China: Real-sector data for January–February overshoots market expectations
Industrial output increased 7.0% year on year in January–February, up from December’s 6.8% reading and beating market expectations. This was due to stronger manufacturing and utilities growth.
Also in January–February, retail sales rose 5.5% year on year, up from December’s 7.4% and above market projections. Moreover, fixed investment growth in January–February was 4.2%, up from 3.0% in January–December 2023 and once again above market expectations, driven by accelerating investment in the secondary and tertiary sectors.
However, property indicators were downbeat, with the first two months of 2024 seeing sharp year-on-year falls in property sales, property investment and floor space under construction, and ongoing declines in home prices.
On the surprising strength of retail trade, DBS analysts commented:
“The Lunar New Year holidays were marked by historical record high activities and spending. Both the number of domestic tourists and tourism revenues finally left the pandemic doldrums behind, rising well above the 2019 levels by 19% and 7%, respectively.”

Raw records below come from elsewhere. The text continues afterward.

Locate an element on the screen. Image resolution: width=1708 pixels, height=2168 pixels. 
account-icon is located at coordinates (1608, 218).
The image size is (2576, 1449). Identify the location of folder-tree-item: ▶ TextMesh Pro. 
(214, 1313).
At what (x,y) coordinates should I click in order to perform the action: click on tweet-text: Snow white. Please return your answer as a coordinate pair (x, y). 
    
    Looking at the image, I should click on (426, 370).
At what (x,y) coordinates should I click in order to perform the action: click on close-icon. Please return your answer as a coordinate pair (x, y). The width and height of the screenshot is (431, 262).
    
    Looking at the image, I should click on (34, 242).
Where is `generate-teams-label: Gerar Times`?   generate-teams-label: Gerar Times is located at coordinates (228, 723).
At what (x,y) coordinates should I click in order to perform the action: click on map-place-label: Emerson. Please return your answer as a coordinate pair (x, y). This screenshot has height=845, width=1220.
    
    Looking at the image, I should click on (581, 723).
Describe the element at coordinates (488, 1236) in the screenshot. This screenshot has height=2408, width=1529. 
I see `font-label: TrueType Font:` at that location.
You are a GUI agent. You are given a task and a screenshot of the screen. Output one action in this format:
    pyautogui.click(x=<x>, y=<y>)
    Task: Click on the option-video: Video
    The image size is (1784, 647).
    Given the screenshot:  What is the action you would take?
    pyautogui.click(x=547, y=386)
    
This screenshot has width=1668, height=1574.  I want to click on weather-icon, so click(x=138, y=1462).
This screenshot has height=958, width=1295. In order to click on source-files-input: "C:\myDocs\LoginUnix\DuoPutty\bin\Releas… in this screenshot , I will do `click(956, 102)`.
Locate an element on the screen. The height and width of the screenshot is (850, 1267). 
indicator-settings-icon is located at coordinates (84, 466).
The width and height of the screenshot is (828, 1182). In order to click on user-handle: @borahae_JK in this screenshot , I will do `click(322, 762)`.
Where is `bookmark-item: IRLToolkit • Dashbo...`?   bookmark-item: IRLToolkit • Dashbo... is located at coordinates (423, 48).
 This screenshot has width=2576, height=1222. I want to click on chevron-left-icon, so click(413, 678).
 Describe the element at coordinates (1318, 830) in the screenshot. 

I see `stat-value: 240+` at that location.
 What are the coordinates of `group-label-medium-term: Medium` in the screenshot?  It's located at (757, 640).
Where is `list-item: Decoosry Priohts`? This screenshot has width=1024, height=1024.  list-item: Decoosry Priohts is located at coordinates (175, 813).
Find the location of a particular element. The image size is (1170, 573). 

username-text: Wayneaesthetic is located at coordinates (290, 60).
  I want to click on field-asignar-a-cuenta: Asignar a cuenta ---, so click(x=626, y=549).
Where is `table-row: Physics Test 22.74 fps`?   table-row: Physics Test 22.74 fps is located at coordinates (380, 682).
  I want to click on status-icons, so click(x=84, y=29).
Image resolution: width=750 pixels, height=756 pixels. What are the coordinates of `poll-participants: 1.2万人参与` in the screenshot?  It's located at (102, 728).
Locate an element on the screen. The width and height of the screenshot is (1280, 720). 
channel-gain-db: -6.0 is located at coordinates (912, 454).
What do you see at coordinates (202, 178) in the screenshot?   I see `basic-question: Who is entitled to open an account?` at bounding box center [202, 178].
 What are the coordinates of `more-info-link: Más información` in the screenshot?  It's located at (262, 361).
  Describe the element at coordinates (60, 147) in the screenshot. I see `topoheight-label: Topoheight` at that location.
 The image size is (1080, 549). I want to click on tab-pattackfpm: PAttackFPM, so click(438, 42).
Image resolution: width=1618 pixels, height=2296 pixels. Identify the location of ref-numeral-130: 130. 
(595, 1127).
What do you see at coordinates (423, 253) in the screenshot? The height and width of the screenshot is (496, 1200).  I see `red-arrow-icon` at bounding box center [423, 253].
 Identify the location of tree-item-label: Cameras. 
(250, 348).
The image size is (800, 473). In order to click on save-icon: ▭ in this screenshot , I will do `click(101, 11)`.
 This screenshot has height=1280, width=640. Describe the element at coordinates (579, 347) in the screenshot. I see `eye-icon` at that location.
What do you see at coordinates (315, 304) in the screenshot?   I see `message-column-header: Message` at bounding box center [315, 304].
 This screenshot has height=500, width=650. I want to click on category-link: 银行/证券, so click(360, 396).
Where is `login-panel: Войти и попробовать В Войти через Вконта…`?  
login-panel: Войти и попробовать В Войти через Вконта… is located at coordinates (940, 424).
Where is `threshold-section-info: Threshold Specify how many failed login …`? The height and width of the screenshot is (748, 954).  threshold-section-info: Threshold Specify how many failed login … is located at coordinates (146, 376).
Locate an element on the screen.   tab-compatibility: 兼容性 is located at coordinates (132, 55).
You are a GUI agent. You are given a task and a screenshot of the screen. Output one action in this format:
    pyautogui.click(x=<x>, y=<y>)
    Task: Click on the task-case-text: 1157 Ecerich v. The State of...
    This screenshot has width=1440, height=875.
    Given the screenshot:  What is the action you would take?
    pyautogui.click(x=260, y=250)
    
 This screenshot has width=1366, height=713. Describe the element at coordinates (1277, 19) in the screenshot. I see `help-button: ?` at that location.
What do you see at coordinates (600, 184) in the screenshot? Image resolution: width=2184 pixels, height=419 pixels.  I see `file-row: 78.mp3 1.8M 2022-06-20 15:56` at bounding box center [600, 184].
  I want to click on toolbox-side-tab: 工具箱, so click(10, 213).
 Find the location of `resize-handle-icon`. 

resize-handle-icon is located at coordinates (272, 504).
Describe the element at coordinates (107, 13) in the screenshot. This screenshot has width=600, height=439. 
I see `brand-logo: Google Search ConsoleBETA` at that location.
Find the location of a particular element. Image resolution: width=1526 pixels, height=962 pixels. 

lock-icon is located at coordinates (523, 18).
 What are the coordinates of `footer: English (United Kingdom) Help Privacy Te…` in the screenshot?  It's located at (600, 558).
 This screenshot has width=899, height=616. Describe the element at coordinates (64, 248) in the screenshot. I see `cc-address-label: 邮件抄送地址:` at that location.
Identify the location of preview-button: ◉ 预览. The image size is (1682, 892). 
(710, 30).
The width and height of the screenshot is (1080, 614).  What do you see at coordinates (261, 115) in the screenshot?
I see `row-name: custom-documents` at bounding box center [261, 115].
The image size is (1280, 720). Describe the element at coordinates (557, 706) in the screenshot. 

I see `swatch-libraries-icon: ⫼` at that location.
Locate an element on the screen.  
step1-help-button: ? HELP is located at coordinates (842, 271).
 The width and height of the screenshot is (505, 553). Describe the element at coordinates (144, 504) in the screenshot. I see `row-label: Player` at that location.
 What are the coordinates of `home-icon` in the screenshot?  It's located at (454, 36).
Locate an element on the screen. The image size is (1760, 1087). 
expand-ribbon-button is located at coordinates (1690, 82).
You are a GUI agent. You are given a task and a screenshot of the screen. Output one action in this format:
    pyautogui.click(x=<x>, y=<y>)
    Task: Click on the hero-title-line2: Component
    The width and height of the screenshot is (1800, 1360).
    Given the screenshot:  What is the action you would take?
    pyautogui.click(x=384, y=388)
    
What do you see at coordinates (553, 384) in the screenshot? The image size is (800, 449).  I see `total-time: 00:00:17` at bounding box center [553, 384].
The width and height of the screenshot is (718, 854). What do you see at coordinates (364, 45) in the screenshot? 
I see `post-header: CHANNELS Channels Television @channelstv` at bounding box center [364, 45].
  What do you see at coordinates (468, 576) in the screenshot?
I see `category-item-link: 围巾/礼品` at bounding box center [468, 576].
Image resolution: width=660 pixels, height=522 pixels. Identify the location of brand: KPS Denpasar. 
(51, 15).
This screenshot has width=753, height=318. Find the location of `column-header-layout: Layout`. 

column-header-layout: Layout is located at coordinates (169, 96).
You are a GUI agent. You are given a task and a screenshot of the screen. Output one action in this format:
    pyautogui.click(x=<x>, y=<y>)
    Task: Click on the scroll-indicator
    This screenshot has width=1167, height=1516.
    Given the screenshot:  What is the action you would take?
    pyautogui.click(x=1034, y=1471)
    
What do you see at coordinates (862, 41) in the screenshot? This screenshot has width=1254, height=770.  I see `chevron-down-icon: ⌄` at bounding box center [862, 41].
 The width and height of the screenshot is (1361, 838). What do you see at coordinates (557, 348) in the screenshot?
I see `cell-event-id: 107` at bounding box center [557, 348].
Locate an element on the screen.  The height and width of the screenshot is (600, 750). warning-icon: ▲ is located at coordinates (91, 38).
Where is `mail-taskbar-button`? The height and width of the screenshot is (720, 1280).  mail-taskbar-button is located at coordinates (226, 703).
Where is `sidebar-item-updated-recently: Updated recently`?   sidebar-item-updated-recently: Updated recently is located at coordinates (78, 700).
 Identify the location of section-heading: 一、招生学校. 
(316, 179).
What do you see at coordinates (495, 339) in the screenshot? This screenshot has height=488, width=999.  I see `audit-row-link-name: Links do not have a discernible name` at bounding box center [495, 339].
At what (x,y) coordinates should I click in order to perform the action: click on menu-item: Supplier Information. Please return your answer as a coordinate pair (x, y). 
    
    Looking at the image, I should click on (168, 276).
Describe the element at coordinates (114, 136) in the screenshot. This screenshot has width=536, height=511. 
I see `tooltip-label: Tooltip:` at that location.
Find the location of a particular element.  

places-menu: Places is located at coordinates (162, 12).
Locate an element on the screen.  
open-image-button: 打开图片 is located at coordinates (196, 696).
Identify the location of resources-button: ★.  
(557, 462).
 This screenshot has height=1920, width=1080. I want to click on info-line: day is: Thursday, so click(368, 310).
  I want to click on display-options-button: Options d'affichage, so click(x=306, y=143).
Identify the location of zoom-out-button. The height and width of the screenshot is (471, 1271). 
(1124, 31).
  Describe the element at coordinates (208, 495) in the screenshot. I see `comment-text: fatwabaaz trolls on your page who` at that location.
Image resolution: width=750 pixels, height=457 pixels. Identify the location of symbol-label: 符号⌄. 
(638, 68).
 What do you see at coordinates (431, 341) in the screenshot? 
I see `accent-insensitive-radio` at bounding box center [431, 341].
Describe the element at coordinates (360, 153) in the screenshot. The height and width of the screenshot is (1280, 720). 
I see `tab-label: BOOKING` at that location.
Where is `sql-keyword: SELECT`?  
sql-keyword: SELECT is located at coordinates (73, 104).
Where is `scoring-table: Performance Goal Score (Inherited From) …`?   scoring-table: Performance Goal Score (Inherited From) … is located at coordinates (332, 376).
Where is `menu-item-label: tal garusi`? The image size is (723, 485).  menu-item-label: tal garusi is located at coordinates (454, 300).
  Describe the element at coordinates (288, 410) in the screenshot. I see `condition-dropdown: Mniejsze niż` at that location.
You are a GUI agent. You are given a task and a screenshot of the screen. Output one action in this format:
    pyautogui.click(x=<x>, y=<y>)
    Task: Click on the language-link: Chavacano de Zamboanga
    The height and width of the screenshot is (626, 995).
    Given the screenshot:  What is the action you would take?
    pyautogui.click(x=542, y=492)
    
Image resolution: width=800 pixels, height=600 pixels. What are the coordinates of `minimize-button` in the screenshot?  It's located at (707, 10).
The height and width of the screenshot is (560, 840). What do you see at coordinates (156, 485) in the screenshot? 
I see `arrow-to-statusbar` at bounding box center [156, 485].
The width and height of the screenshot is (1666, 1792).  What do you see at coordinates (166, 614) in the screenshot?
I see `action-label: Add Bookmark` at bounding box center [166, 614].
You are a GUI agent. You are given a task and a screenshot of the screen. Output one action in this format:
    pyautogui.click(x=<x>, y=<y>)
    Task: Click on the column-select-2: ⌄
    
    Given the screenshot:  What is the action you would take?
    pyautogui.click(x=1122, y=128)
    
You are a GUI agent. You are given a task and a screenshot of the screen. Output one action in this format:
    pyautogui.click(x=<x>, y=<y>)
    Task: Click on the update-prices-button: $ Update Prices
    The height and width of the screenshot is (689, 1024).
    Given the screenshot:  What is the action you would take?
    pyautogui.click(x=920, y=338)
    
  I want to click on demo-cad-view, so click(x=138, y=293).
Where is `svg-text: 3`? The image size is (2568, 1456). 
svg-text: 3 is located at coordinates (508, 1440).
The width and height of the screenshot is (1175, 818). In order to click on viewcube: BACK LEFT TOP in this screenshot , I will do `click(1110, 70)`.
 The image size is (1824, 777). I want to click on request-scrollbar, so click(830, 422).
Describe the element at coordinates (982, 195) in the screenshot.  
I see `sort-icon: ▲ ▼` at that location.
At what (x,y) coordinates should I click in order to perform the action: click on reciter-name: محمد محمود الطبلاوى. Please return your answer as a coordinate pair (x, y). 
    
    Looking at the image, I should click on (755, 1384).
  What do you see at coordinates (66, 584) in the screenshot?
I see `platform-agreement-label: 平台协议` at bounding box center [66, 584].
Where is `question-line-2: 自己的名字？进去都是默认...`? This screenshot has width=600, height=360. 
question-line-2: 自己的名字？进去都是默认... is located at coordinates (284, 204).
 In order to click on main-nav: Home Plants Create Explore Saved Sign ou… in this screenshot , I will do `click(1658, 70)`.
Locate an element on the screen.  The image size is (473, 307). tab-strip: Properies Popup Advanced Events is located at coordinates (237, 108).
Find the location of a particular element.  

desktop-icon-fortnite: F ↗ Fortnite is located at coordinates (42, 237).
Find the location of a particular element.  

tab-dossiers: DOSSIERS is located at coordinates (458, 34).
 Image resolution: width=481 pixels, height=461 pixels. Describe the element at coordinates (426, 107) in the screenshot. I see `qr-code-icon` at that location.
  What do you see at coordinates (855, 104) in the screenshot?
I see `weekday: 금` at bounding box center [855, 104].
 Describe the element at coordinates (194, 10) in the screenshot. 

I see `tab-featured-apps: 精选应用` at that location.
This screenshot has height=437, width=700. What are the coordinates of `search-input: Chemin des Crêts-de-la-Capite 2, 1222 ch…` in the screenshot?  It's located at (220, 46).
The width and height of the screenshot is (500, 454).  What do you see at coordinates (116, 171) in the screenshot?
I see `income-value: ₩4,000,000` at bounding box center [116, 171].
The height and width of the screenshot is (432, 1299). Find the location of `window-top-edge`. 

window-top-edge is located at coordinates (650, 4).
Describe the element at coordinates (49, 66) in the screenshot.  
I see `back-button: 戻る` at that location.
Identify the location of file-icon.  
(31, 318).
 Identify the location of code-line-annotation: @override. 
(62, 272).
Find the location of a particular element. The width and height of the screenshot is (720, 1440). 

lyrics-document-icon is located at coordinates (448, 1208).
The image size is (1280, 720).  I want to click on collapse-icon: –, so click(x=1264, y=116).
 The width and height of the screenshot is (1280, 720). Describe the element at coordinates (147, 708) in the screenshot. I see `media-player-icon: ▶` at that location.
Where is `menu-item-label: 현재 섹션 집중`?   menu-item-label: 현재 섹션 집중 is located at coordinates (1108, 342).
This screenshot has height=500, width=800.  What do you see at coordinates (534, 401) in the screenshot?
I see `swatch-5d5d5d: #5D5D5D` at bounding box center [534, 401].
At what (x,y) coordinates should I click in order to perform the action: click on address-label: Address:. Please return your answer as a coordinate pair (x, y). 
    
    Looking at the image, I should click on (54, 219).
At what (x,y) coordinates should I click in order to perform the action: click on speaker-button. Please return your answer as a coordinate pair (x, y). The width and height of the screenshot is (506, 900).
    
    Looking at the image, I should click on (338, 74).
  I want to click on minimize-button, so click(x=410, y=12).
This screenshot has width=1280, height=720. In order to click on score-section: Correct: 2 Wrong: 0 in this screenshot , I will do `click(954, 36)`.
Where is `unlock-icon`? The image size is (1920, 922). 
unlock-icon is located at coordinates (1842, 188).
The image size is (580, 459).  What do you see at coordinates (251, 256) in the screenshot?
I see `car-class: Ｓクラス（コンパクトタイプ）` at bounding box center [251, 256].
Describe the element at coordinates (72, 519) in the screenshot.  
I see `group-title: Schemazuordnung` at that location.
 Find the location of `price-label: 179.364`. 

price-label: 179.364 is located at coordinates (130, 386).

On the outlook, Goldman Sachs analysts said:
“Taking stock of January-February activity data and our high-frequency trackers for early March, we believe China’s sequential growth momentum has been fairly solid in Q1 so far, especially for exports and government-led investment, although property weakness appears prolonged. We maintain our above-consensus GDP growth forecast for Q1 and full-year 2024, at 4.5% yoy and 4.8% yoy, respectively (vs. consensus: 4.3%/4.6% yoy), and believe more policy easing is still necessary to secure the ambitious around 5% growth target this year.”